Listed entries:
==============================
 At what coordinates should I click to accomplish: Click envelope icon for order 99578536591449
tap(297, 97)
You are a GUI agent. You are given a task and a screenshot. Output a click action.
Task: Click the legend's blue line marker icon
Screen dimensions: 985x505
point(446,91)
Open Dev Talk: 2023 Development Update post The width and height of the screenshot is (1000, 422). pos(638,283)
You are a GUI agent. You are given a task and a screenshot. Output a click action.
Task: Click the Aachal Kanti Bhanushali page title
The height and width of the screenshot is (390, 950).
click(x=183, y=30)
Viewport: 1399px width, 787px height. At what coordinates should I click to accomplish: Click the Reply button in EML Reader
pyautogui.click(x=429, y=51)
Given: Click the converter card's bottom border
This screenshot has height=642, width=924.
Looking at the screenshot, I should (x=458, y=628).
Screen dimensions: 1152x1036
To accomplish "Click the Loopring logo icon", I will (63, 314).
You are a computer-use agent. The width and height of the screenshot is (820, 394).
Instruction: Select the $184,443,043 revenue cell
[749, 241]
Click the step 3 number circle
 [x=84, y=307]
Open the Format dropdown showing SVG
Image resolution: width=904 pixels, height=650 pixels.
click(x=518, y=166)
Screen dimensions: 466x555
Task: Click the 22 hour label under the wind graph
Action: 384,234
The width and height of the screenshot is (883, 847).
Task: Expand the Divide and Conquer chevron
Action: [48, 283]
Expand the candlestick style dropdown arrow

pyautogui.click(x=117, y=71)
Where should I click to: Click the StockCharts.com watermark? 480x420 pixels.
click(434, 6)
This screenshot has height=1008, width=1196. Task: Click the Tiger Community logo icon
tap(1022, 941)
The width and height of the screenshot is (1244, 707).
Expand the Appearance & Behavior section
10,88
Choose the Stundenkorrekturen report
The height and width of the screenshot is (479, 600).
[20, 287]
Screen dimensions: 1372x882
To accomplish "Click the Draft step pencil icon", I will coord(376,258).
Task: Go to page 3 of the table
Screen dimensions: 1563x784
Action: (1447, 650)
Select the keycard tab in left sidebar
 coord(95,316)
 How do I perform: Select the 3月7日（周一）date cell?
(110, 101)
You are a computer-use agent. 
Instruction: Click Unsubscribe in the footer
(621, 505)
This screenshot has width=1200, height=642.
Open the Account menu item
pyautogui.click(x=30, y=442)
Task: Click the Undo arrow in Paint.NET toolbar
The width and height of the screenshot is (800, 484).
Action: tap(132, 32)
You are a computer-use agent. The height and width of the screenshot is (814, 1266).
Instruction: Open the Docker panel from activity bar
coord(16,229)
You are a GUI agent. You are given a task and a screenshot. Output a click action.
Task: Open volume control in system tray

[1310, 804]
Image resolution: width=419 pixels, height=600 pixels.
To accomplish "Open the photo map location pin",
==============================
Work instruction:
Lines from the start of the material above through the line containing "Task: Click the legend's" are to be duplicated exactly, and only those.

Response to the task:
 At what coordinates should I click to accomplish: Click envelope icon for order 99578536591449
tap(297, 97)
You are a GUI agent. You are given a task and a screenshot. Output a click action.
Task: Click the legend's blue line marker icon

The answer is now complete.